EXTRAIT:
_ _ _ _ _
Jai vu ça et cest pour ça que jai brodé. »

Elsa Romo, « arpillerista1 » de Melipilla

Écrire et analyser ce que nous vivons à partir de la réalité même qui nous préoccupe est un défi. Mes codes d’écriture ont été plutôt attachés à ce que l’on entend par l’objectivité du journalisme ou à ce que l’on entend par la subjectivité de l’écriture littéraire et poétique. Le registre analytique se déplace entre les deux plans, et peut-être que ce va-et-vient entre ce qui est propre et ce qui est étranger est lié à ce dont je traite dans ce texte. Après un long moment de silence, de désengagement, d’incompréhension et de perplexité, il est complexe de se référer au scénario social qui nous traverse. Cet espace est donc aussi l’occasion d’essayer de lire cette incompréhension, ce bombardement d’images, ces innombrables moments historiques et quotidiens encore en cours de digestion. D’entrer dans le dire et dans l’écrire à partir de ces sensations, pratiques et sentiments, de moduler et réfléchir à l’impact de ce qui s’est passé, à ce qu’il nous reste après la défaite d’un projet qui, pensions-nous, allait nous embarquer en masse vers une nouvelle démocratie plus égalitaire. Je veux parler de la défaite du 4 septembre de l’année dernière, qui a anéanti la possibilité de vivre sous une constitution écrite pour nous et par nous, de vivre sous la protection d’un « tissu commun ».

J’écris ce texte dans une petite ville de transit du sud du Chili, pendant la période de vacances d’une grande partie de la population locale, dans le désarroi de quitter la routine du travail, mais de revenir à l’ordinateur pour essayer de taper à la machine. Ces premiers paragraphes, qui cherchent à expliquer le contexte de production de ce texte, sont aussi une excuse pour se réchauffer les doigts, pour commencer à taper sur ce qui nous convoque. Mais il est difficile d’aller à l’essentiel. Peut-être que contourner et spéculer sont des manières d’arriver au centre, s’il y en a un. Lorsque nous brodons, nous partons parfois de n’importe où jusqu’à ce que nous trouvions un centre. Il se peut aussi que cette réflexion n’ait pas de point unique, mais plutôt des nœuds dans lesquels la subjectivité dialogue et se croise avec des faits, des temporalités et des plans de connexion. Parler de la situation sociopolitique actuelle du pays, c’est parler de tout, car au-delà de la continuité évidente de l’histoire, tout est bouleversé par ce que nous avons vécu ces derniers temps.

Dans ce voyage à travers le sud, le pays est en feu. Il n’est pas exagéré de le dire ainsi : le pays est en feu. Entre les lignes de bus sur lesquelles je me déplace pour rendre visite aux différents amis que je me suis faits dans les territoires, la fumée est une constante. Les souvenirs de ce que nous avons vécu au cours de ces années aussi, avec leurs conséquences. Le sud du pays brûle alors que nous essayons de nous reposer d’un lourd 2022, d’un plébiscite perdu, de la consternation causée par ce résultat écrasant, des attentes placées (non sans critiques concernant le processus), du traitement de ce qui n’a pas été, de ce que le texte constitutionnel proposé aurait abordé de manière imminente pour les décennies à venir : un pays en situation d’urgence environnementale, dans lequel la nature serait l’objet d’une protection. Une possibilité de comprendre, entre autres, l’urgence de « faire » plus que d’« attendre » que la saison des incendies de forêt commence chaque été.
_ _ _ _ _
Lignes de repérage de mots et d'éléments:
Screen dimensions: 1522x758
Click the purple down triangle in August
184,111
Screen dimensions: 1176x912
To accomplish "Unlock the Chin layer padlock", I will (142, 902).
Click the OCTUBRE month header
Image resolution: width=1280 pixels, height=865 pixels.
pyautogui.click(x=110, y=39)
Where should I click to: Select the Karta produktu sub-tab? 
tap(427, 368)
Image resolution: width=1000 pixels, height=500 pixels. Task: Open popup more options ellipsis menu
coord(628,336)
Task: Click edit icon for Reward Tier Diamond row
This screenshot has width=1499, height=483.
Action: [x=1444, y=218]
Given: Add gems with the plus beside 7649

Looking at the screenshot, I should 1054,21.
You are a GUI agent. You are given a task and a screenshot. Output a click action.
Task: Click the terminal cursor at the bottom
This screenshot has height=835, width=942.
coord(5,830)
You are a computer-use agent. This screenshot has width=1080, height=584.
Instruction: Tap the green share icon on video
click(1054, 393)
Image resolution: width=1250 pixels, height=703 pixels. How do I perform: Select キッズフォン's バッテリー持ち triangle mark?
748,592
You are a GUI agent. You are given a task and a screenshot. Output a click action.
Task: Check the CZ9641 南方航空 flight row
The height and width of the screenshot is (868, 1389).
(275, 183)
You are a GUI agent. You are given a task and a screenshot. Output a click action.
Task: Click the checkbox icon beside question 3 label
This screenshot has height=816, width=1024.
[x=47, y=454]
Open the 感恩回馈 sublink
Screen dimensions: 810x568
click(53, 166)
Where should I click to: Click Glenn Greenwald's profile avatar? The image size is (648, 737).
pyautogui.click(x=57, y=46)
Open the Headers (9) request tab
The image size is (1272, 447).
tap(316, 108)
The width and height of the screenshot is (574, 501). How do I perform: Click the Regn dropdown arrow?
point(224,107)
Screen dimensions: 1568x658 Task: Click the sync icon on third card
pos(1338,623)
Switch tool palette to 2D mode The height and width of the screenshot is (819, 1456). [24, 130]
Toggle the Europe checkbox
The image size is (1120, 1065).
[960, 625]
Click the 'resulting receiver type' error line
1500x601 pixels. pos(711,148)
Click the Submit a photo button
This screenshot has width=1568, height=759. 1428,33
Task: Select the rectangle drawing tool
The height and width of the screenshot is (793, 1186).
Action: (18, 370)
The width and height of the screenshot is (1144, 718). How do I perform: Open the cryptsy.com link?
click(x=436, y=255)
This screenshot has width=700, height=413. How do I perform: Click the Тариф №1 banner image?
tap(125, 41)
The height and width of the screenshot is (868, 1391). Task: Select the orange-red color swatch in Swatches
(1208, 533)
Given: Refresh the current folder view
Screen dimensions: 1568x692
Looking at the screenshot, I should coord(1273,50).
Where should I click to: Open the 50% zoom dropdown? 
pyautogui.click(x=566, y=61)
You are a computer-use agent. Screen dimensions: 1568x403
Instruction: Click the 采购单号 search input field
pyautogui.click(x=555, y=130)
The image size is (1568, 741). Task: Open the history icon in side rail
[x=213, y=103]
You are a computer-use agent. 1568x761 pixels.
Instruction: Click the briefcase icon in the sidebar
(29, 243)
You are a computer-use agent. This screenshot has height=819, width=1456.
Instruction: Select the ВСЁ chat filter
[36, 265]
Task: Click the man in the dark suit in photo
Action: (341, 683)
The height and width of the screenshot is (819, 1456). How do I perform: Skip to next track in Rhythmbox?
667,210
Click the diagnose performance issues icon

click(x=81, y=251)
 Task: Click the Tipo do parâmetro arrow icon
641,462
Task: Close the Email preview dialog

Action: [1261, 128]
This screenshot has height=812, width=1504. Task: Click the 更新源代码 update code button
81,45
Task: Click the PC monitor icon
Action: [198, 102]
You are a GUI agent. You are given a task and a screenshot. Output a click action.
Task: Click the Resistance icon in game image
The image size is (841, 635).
_ _ _ _ _
D'après l'extrait, où ce texte est-il écrit ?

RÉPONSE: Dans une petite ville de transit du sud du Chili.